MPs urged to change pension tax rules to reduce 'consumer harm'

MPs have been urged to change pension tax rules to allow savers to access tax-free cash from their pot at the normal minimum pension age whilst leaving the rest of the balance behind, in an effort to reduce “consumer harm” and ensure the "best of both worlds".

In its response to the Work and Pensions Select Committee inquiry into pension freedoms, and subsequent call for evidence on options and advice, LCP has called for a broader change to tax rules to protect members savings.

In particular, it argued that the change would help overcome the losses to consumers who either take 100 per cent of their pension and put the balance in a cash account, or who take a 25 per cent lump sum and move the rest to a higher cost and worse-performing drawdown product.

LCP partners, Laura Myers and Steve Webb, pointed out that the most common choice made by savers when accessing their pension for for the first time is to withdraw the full amount in cash, with 55 per cent of savers taking this option between October 2019 and March 2020, equal to over 174,000 pots.

They also warned that the large majority of people are not taking advice or guidance on how they withdraw their pension pot or what they subsequently do with the money.

Indeed, research from FCA that showed that whilst 6 per cent spent the whole pot in one go, 20 per cent invested the funds, and 32 per cent put the money into a current account, savings account, or cash ISA.

LCP warned, however, that those who put the balance in a cash account are moving from a low-cost environment where their money is carefully managed for growth to a deposit account earning next to no return.

Furthermore, it stressed that savers who do move the rest into a drawdown product are moving from an ‘institutional’ environment to a ‘retail’ environment, where product charges are likely to be higher and where they will have to choose a provider and investment mix.

In light of this, and research which showed that accessing tax-free cash is the biggest single motivator for people accessing their pension for the first time, LCP has proposed a rule change to ensure people can get 25 per cent tax free lump sum whilst leaving the rest invested in their pension, arguing that this represents the "best of both worlds".

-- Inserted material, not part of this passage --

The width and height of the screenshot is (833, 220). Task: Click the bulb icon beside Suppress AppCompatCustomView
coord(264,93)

The recommendation also mirrors the proposals published by the Financial Conduct Authority in its recent Retirement Outcomes Review.

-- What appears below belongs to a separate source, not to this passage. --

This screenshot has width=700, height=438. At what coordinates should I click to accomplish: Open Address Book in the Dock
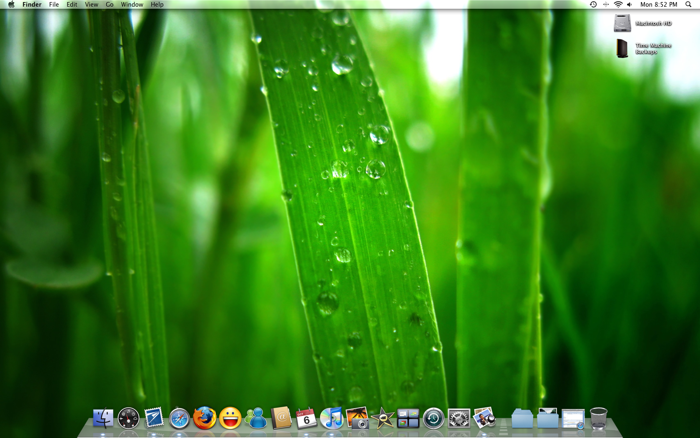pos(281,418)
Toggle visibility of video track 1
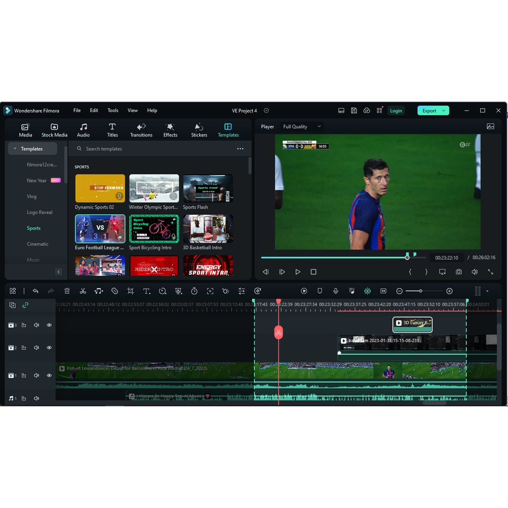The image size is (508, 508). (x=49, y=376)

LCP partner and PLSA defined contribution (DC) committee chair, Laura Myers, commented: “Pension freedoms give savers welcome new choices but there is a risk that current rules for accessing tax free cash are leading to poor consumer outcomes.

“Many people who want to access their tax free cash find it easiest to cash out in full, but then put the balance in a cash account, losing out on vital investment growth on the balance of their funds.

“Even those who put the balance into drawdown risk moving into a higher cost environment with lower returns and poorer governance. Changing the rules to allow people to access their tax free cash and leave the rest in their pension fund could be the best of both worlds”.